> [Description of the task] Print the records again word for word, from the line containing "Click the pink Autosaving status label" through the end of the records, with both ends included. Leave the pictures out of your answer.

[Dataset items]
+ + + + +
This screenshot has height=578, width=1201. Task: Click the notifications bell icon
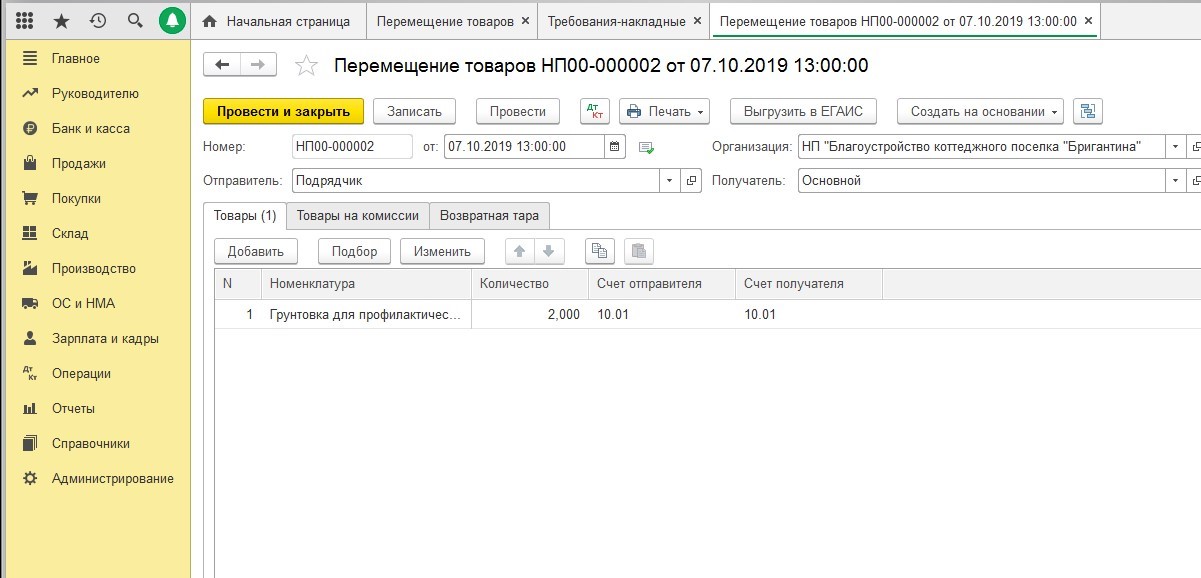173,20
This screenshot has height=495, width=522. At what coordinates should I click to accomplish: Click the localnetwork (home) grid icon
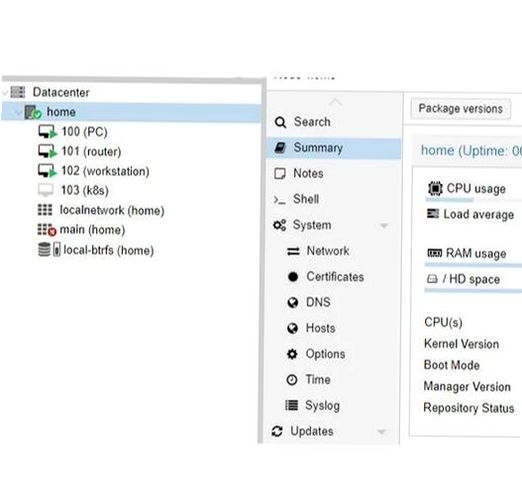45,210
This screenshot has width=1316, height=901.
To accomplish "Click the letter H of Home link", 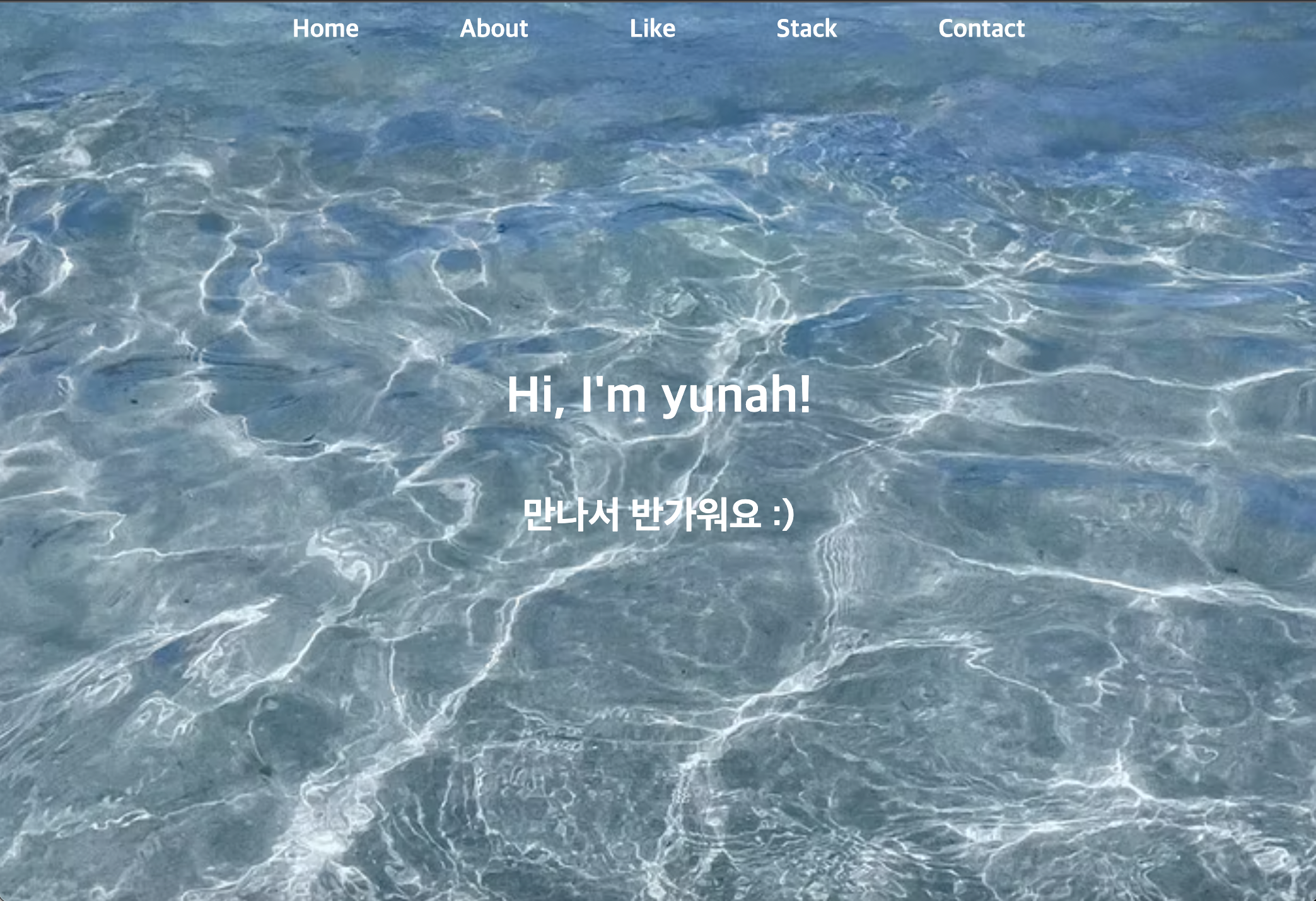I will tap(301, 28).
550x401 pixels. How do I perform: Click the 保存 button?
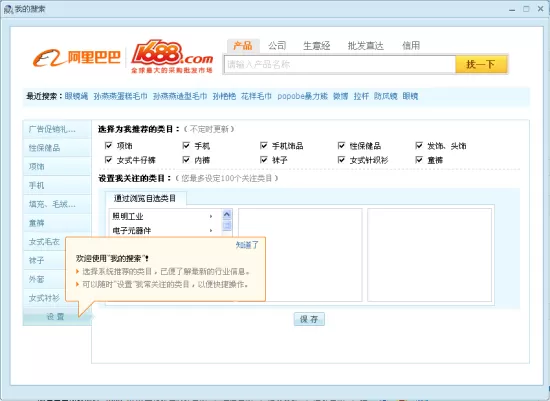309,319
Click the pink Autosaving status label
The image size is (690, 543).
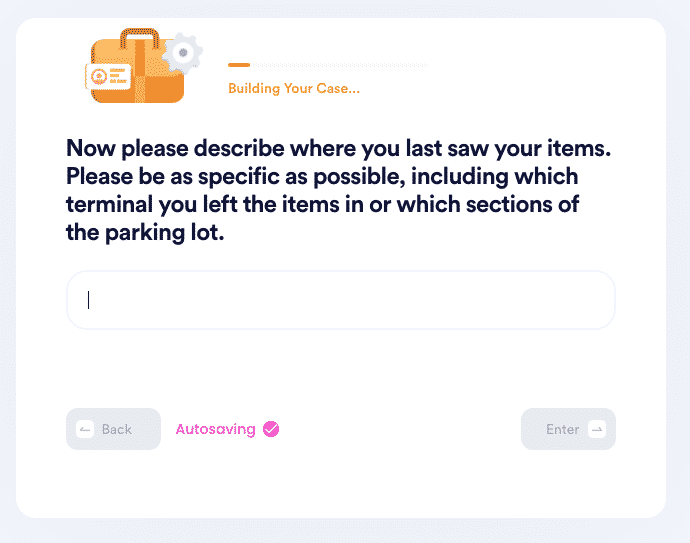tap(216, 429)
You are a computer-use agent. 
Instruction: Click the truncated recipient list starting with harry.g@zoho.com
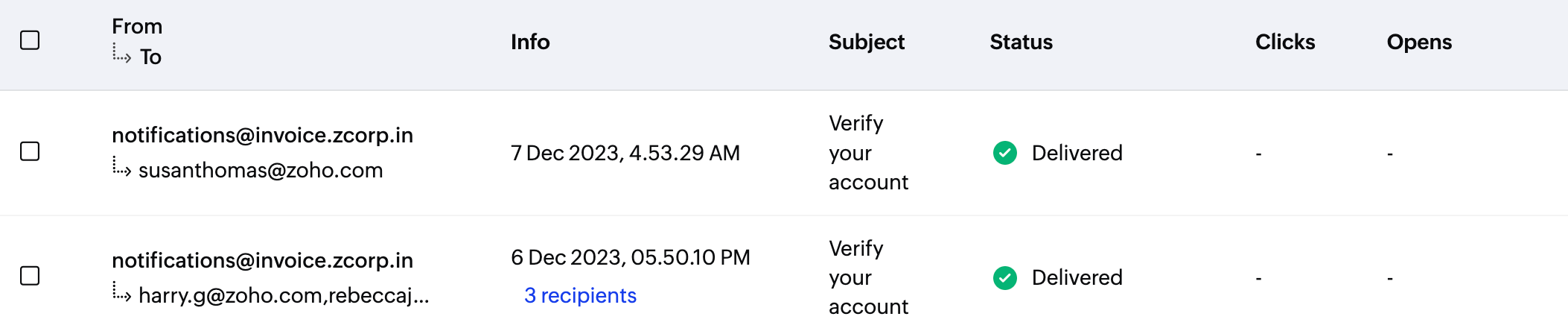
+ + + + +
> [The response]
Click the pink Autosaving status label
The image size is (690, 543).
tap(216, 429)
You are a computer-use agent. 
Instruction: Click the truncated recipient list starting with harry.g@zoho.com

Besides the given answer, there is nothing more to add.